◆ **What to do**:
Only the lines below between the ones containing "Kreisverband (1205, 99)" and "Start (1121, 99)", inclusive, are to be reproduced, each exactly as it stands.

Top of Extracted data

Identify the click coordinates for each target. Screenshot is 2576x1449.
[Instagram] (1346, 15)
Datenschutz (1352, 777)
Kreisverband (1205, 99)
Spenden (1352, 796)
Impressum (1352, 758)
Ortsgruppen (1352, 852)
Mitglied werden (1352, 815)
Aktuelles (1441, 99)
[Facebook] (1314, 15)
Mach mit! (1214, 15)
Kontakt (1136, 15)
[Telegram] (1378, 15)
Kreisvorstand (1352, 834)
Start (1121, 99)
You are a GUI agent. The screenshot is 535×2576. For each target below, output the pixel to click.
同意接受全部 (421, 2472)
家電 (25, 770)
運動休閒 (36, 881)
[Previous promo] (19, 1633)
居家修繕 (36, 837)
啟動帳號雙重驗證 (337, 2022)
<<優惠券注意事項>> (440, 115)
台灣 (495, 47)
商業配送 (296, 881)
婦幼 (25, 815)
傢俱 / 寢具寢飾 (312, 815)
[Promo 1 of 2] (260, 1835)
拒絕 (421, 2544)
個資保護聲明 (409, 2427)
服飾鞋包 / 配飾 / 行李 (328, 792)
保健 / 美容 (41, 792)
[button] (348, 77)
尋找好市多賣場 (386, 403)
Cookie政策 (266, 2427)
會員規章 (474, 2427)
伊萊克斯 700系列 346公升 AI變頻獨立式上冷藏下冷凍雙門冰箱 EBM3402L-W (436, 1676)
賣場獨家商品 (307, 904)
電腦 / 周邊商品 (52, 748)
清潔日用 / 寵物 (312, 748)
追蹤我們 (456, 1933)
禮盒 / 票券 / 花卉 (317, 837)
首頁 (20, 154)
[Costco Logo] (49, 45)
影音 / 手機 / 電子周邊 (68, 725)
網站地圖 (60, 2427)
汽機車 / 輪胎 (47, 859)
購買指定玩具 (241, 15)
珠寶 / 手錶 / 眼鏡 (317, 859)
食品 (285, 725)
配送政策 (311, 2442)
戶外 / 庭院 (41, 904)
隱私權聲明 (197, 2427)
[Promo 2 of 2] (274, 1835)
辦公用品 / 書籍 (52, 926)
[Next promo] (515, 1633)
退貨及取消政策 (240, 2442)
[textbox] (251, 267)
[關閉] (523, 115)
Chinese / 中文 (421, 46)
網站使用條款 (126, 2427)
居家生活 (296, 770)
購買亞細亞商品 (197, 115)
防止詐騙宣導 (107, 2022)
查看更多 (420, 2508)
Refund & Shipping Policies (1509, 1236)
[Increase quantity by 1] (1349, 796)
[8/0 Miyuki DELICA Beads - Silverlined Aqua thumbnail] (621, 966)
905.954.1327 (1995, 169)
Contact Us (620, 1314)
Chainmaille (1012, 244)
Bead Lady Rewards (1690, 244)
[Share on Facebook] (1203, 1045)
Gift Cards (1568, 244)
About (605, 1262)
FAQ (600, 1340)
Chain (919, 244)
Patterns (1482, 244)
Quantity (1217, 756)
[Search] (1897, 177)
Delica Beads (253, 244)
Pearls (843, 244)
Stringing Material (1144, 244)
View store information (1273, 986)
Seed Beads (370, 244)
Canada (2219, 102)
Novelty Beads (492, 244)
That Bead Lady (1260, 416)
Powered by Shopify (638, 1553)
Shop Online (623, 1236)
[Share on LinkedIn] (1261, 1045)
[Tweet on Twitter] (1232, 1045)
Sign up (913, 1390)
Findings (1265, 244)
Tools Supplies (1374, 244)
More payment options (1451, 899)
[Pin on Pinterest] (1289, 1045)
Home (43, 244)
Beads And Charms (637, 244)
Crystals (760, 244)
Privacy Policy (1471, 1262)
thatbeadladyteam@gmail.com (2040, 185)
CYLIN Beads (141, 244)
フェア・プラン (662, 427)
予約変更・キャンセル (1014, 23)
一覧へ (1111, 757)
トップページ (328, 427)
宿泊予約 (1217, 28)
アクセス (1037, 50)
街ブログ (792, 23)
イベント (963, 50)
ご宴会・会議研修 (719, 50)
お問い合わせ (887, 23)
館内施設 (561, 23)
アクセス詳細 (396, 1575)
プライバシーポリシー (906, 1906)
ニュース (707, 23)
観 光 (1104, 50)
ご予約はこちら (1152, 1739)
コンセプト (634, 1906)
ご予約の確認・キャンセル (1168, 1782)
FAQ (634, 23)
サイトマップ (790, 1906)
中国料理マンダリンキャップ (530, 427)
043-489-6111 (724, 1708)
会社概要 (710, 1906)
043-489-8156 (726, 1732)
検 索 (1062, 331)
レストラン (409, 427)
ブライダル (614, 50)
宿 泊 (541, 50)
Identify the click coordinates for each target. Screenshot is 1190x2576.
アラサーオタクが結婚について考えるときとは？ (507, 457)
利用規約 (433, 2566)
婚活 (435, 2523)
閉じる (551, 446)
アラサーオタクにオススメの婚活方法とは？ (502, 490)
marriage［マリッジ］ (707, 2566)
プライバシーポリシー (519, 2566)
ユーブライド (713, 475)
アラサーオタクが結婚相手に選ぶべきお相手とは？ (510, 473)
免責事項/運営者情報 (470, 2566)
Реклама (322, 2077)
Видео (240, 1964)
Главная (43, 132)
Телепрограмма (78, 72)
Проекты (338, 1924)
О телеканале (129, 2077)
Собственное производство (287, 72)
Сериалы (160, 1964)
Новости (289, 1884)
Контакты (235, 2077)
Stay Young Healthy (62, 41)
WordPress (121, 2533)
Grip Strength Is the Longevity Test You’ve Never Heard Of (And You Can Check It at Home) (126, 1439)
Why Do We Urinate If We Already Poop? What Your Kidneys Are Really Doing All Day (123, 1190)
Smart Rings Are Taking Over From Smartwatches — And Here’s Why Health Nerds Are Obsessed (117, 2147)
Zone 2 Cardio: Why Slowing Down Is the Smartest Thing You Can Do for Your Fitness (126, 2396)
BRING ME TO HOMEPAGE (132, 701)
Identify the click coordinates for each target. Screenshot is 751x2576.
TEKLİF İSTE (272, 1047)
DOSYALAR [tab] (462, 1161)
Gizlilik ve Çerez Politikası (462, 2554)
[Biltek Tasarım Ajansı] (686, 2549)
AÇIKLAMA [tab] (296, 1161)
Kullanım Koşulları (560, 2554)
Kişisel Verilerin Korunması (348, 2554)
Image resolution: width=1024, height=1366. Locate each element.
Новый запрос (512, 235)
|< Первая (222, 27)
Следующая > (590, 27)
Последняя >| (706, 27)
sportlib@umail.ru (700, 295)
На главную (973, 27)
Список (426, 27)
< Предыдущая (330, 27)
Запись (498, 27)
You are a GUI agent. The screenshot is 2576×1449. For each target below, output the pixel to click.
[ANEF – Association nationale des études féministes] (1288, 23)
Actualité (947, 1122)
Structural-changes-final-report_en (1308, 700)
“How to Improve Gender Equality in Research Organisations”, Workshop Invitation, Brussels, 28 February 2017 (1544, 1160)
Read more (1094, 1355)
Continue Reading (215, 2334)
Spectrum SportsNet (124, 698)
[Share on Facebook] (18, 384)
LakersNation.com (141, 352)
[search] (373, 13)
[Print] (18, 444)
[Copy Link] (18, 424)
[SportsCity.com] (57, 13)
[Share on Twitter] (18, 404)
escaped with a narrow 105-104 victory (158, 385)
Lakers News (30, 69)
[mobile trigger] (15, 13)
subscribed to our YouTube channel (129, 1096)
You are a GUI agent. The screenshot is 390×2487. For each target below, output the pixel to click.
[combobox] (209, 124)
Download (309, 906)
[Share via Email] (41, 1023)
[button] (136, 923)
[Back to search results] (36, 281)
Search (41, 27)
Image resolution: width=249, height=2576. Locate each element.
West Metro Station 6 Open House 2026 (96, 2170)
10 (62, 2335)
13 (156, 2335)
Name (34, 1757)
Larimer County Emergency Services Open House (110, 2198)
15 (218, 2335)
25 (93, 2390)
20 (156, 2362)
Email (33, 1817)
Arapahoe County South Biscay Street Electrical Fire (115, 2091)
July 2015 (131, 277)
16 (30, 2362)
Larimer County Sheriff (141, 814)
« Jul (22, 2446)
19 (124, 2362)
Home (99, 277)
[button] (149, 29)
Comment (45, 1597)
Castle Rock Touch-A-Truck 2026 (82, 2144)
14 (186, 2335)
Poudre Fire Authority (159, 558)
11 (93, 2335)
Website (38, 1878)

Bottom of Extracted data

◆ **Answer for the task**:
Kreisverband (1205, 99)
Spenden (1352, 796)
Impressum (1352, 758)
Ortsgruppen (1352, 852)
Mitglied werden (1352, 815)
Aktuelles (1441, 99)
[Facebook] (1314, 15)
Mach mit! (1214, 15)
Kontakt (1136, 15)
[Telegram] (1378, 15)
Kreisvorstand (1352, 834)
Start (1121, 99)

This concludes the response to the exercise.